At 12:40 p.m. my sister and I toed the yellow line between us and the gravel train tracks. The afternoon sun burned in soporific waves, and we passed more than a few people taking siestas on the station benches. The turtle-dome of Solana Beach Station sat queen-like on the opposite side of the tracks, fanned by two grand palm trees. We waited for rumbling of the train.
It was spring break. My sister and I, armed with five oranges and a water bottle, had undertaken a grandiose quest: ride the train up to Carlsbad beach. “I wouldn’t trust you to drive us there anyway,” she teased. My stomach flipped as the train flew in, and I ushered my sister ahead of me.
I felt I was on a grade-school field-trip again, looking for a window seat and a friendly face. This time seating wasn’t a problem: a sprinkling of passengers sat expectantly in the cabin, all on the left-side, waiting for the ocean to unfold. We took our seats as the conductor’s muffled voice announced departure.

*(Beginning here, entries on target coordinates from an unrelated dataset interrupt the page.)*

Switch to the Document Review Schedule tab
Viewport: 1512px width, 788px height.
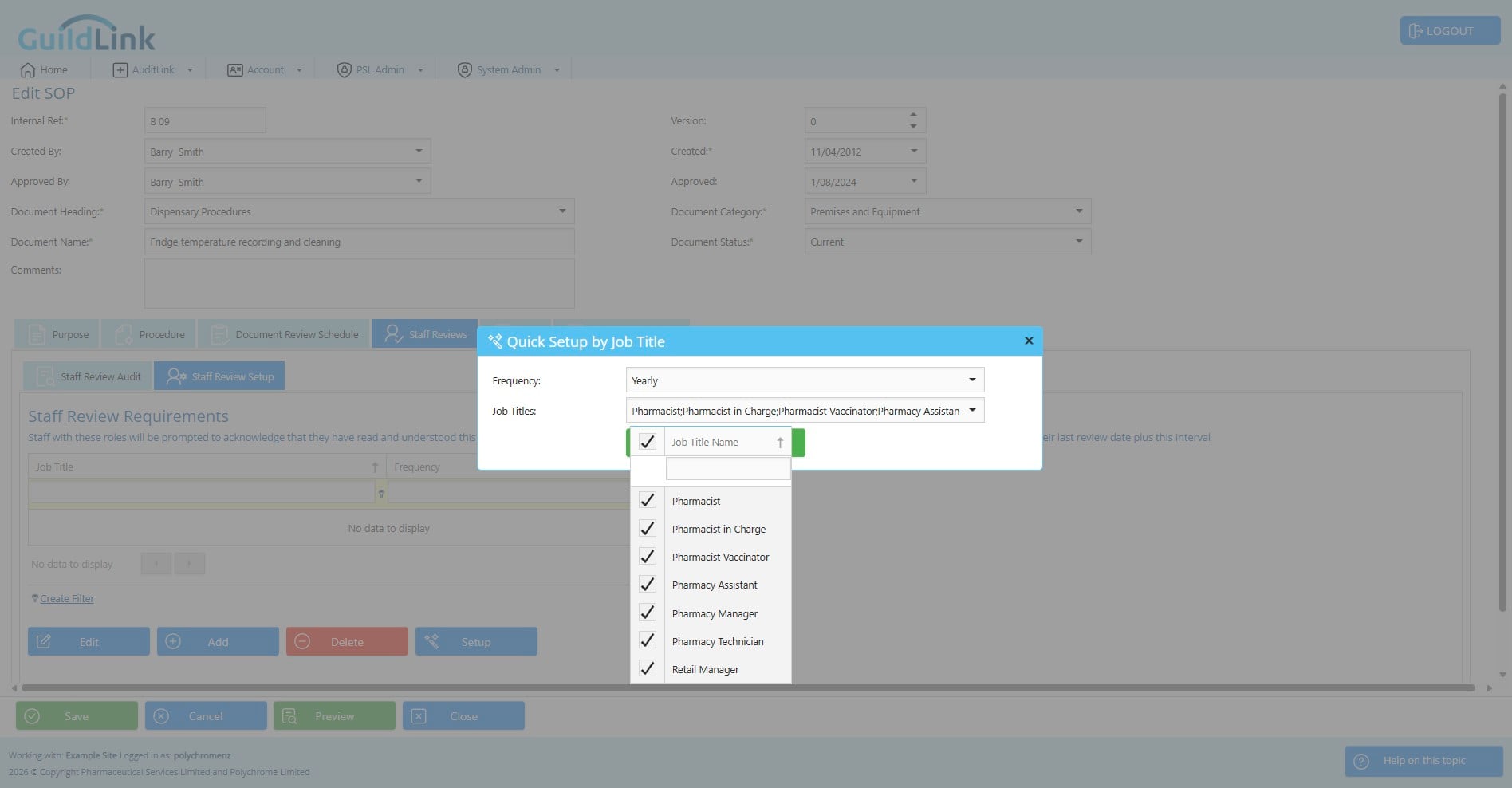(284, 334)
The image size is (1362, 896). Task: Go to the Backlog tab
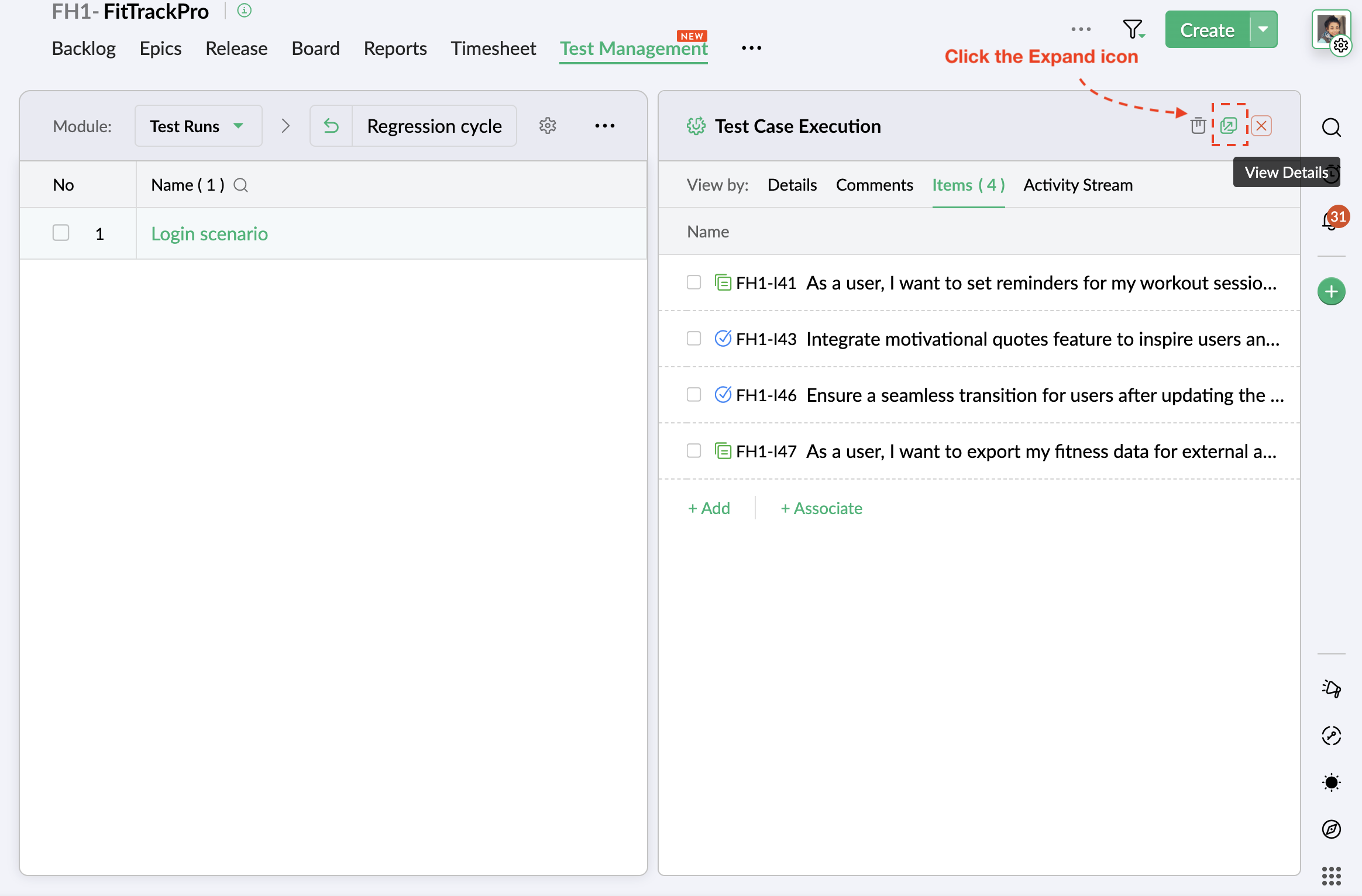pos(84,49)
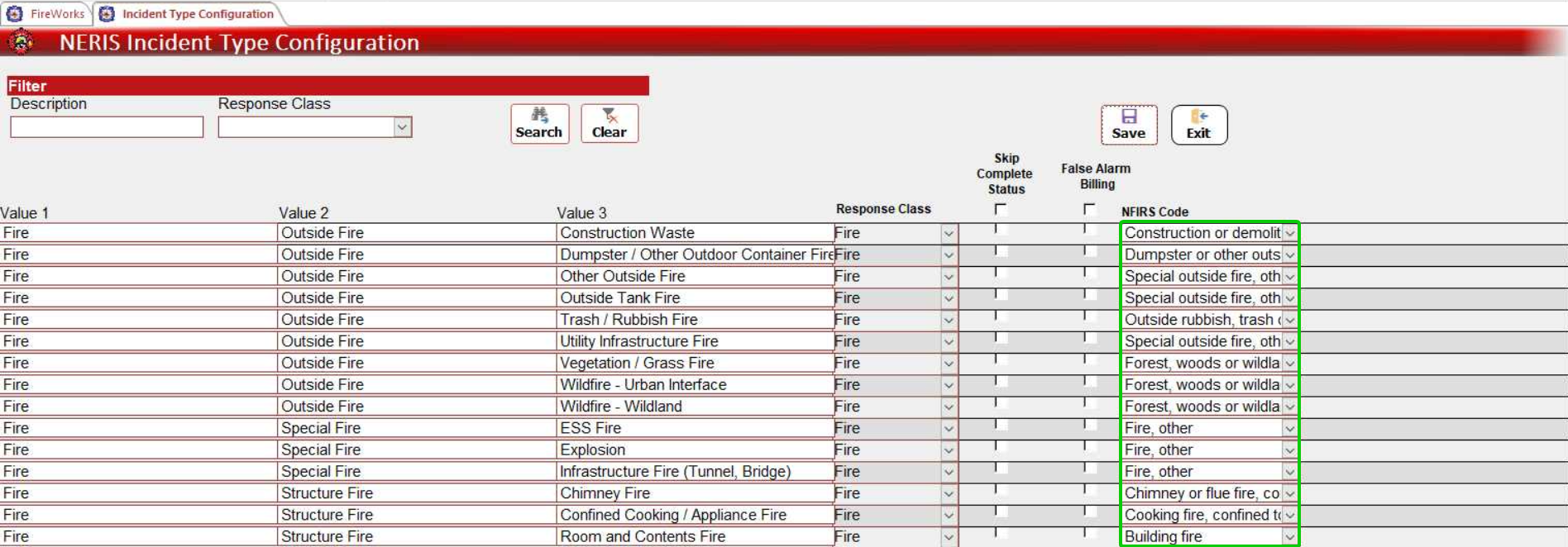This screenshot has width=1568, height=547.
Task: Click the Search binoculars button
Action: click(539, 123)
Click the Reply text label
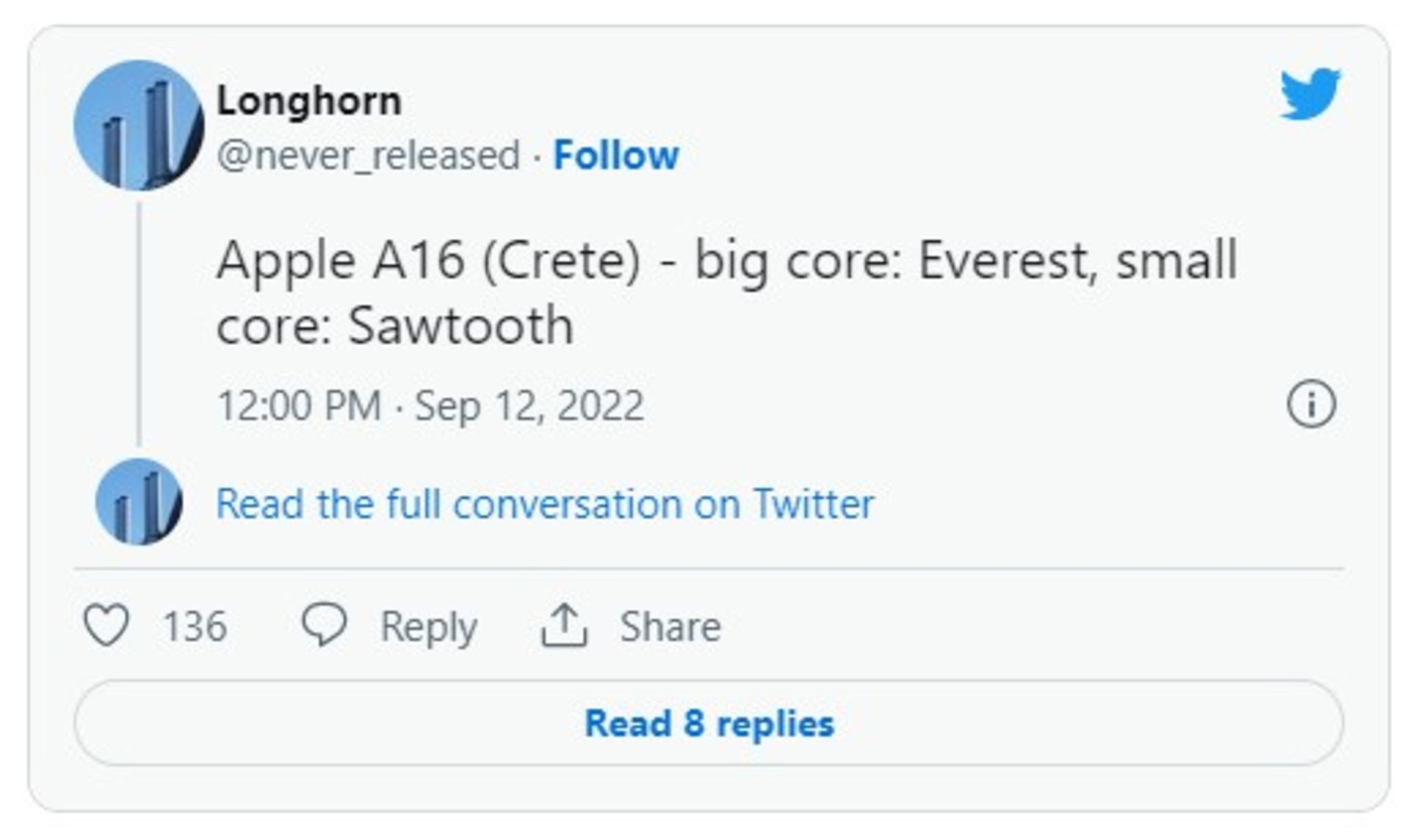 (x=428, y=626)
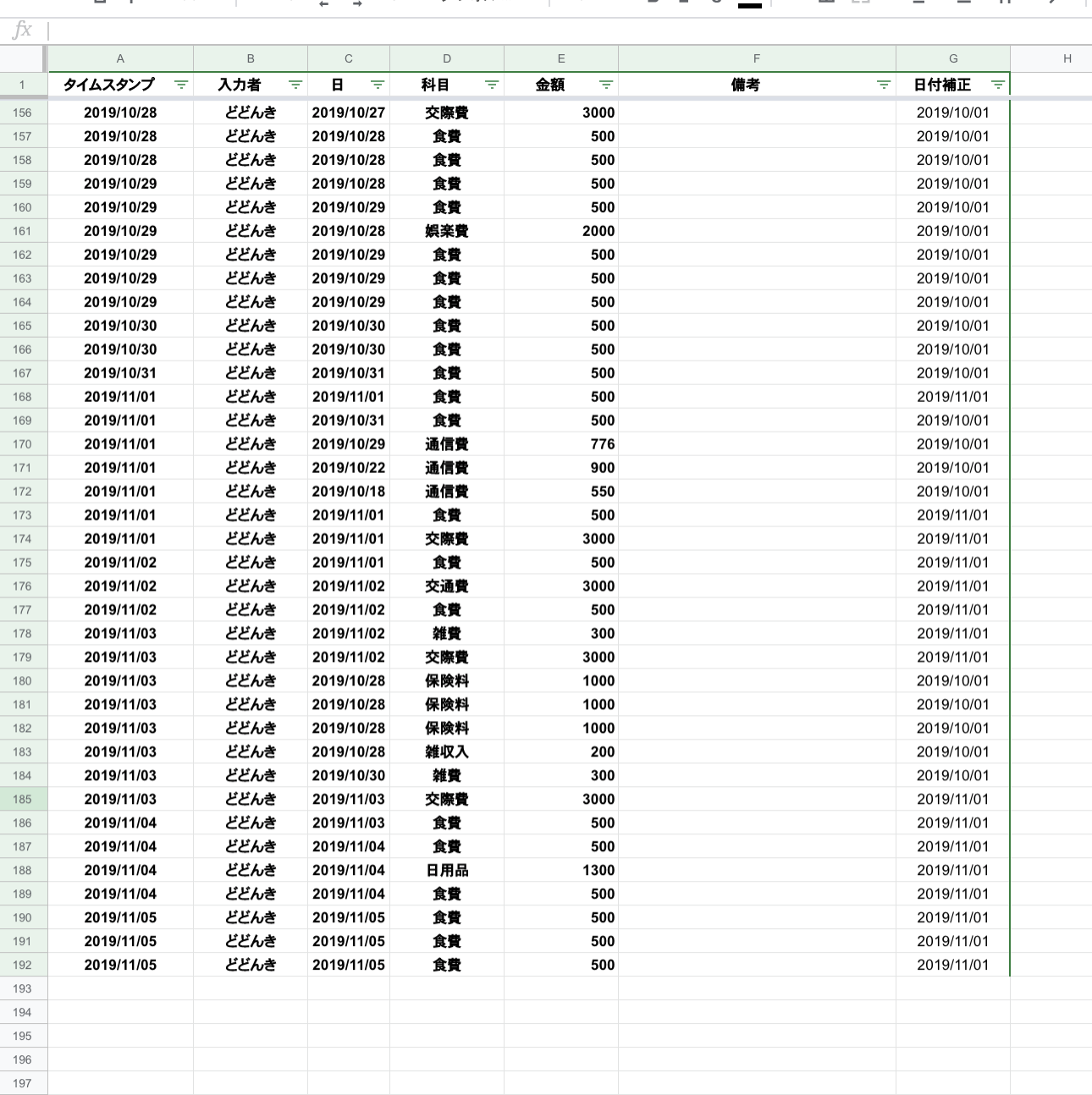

We moved hesitantly out of the station as bushels of smiling bougainvilleas waved goodbye. It was the best send-off ever. The cool, uncrowded carriage was the perfect place to watch the fields of yellow flora flying by. We were halfway through break, but I felt vacation had only just begun.
The rectangular window framed everything perfectly, in Rockwell fashion. People left the train like saying goodbye to an old friend, with slow walking and lots of looking back.
One guy, with “I’M KIND OF A BIG DEAL” printed on his duckbill hat, squinted at the train as he walked backwards in measured steps. He walked straight into a grey-haired woman with groceries, dwarfed by his size. They look bewildered and then both fled in separate directions, like billiard balls colliding.
I looked around the cabin, and everyone who was not sleeping was looking out the window, at the ocean.
We were nearly there. Outside of the Carlsbad flower fields, I’d never seen so many blooms at once. My camera battery had a near-death experience because I tried to capture all the flowers sweeping past in saffron swaths. They seemed to say “Drought? Ha! What drought?”.
At Carlsbad Village Station, we stumbled off the train and onto the sun-baked cement platform, and the epic fifteen-minute trek to the ocean began. Beyond the cliff-side brush shone the turquoise tide and golden sand, peppered with stones. We had made it: the great expanse of sand muffled all sound except the crashing waves. To celebrate our arrival, we ate our bounty: I peeled all five oranges and let the juice dribble down my arms. I savored salty air and citrus. We marched up and down the shore, surveying the sea for dolphins.
For most of my life I’ve lived ten minutes from the train tracks. The cacophony of cars and construction begin the moment I wake, filling the city with chaos and dust. But when it’s late at night, and the whole city sleeps, the only sounds are the booming of trains cutting steady ways into the dark.
At 12:40 a.m. my sister and I toed the line between wakefulness and sleep. I heard the trains and drifted off as they filled the night, echoing blue horizons, golden flowers, and the steady rumble of the rails in the sun.